Dalam sejarahnya, Indonesia bahkan pernah menjadi produsen kopi arabika terbesar di dunia, walaupun tidak lama akibat munculnya serangan hama karat daun. Serangan hama yang disebabkan cendawan hemileia vastatrix tersebut menyerang tanaman kopi di Indonesia sekitar abad ke-19. Meskipun demikian, sisa tanaman kopi arabika masih dijumpai di kantong penghasil kopi di Indonesia, antara lain dataran tinggi Ijen (Jatim), tanah tinggi Toraja (Sulsel), serta lereng bagian atas pegunungan Bukit Barisan (Sumatera), seperti Mandailing, Lintong dan Sidikalang (Sumut) serta dataran tinggi Gayo (DI Aceh).

Perjalanan kopi bukan begitu saja menjadi salah satu minuman dunia yang disenangi. Di Italia, pendeta-pendeta melarang umatnya minum kopi dan menyatakan bahwa minuman kopi itu dimasukkan sultan-sultan muslim untuk menggantikan anggur. Bukan hanya melarang tetapi juga menghukum orang-orang yang minum kopi.

Bahkan, tahun 1656, Wazir dan Kofri, Kerajaan Usmaniyah, mengeluarkan larangan untuk membuka kedai-kedai kopi. Bukan hanya melarang kopi, tetapi menghukum orang-orang yang minum kopi dengan hukuman cambuk pada pelanggaran pertama. Tetapi bertahun-tahun kemudian, pelarangan minum kopi di Timur Tengah lambat-laun terkikis, sehingga jika seorang suami melarang istrinya minum kopi, si istri tersebut bisa memakai alasan ini untuk minta cerai. Di Swedia, konon Raja Gustaff ke II pernah menjatuhkan hukuman terhadap dua orang saudara kembar. Yang satu hanya dizinkan meminum kopi dan yang satu lagi diizinkan hanya teh. Siapa yang terlebih dahulu mati, maka dialah yang bersalah dalam satu tindak pidana yang dituduhkan terhadap mereka. Ternyata yang mati duluan adalah peminum teh pada usia 83 tahun.

Sejak itu orang-orang Swedia berbalik menjadi peminum kopi paling fanatik yang ada di dunia, sehingga sampai sekarang negara-negara Skandinavia kini peminum kopi tertinggi per kapita di dunia. Setiap orang bisa menghabiskan 12 kg lebih per tahun dibanding dengan di Indonesia yang hanya 0,6 kg per tahun. Begitu bergengsinya minuman kopi ini, hingga Raja Frederick Agung dari Rusia pada tahun 1777 hanya memperbolehkan kalangan atas atau kelas bangsawan saja untuk menunjukkan kearistokratan kopi.
 


 Sejarah Kopi Gayo

A. sejarah kopi gayo di jaman belanda.

====

Tolong lanjutkan teks tentang sejarah kopi dari bagian terakhirnya. Daftar ini tidak ada hubungannya dengan teks tentang sejarah kopi.

* DATA YANG DIBERIKAN *
====

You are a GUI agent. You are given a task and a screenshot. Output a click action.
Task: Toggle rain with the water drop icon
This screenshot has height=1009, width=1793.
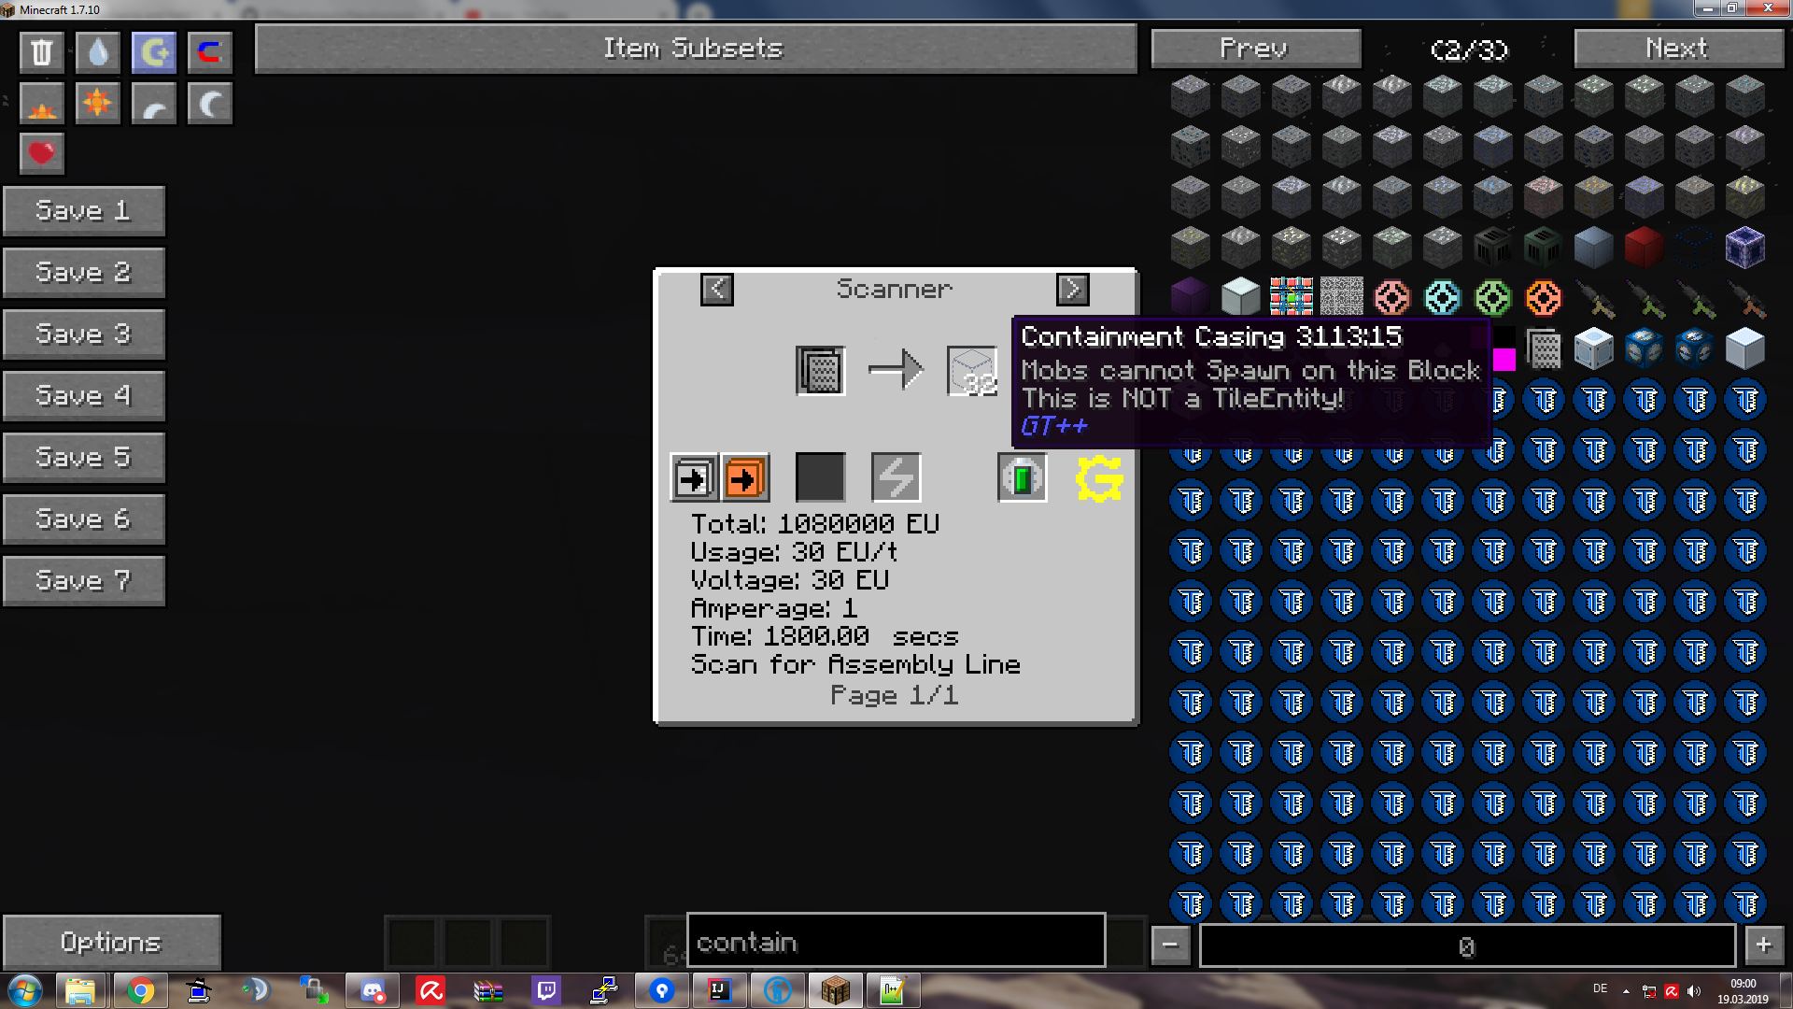pos(97,51)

====

* JAWABAN TERTULIS *
Takengon yang merupakan salah satu penghasil kopi terbaik dunia dan pengekspor kopi terbesar Indonesia ke luar negeri ternyata memiliki sejarah tersendiri. Tanah Gayo merupakan tempat yang cukup baik untuk perkebunan kopi dengan ketinggian 1.000 sampai 1300 meter dpl. menurut insyinyur Belanda bahwa kopi terbaik berada pada ketinggian 1200 meter Dpl. Empat tempat perkebunan Belanda di Tanah Gayo antara lain Kabupaten Takengon, dan Kabupaten Bener Meriah.

B. Awal dibukanya Perkebunan Oleh Belanda
Seperti yang diungkapkan oleh Pak Tomo dan Pak Jafar selaku mantan pekerja perkebunan, Belanda mendatangkan buruh perkebunan dari pulau Jawa pada tahun 1931 untuk dipekerjakan diperkebunan, untuk satu wilayah perkebunan para pekerja terdiri atas ratusan pekerja dan memiliki fungsi masing-masing, ada yang ditempatkan sebagai Mandor atau pengawas perkebunan ataupun sebagai pengawas pekerja.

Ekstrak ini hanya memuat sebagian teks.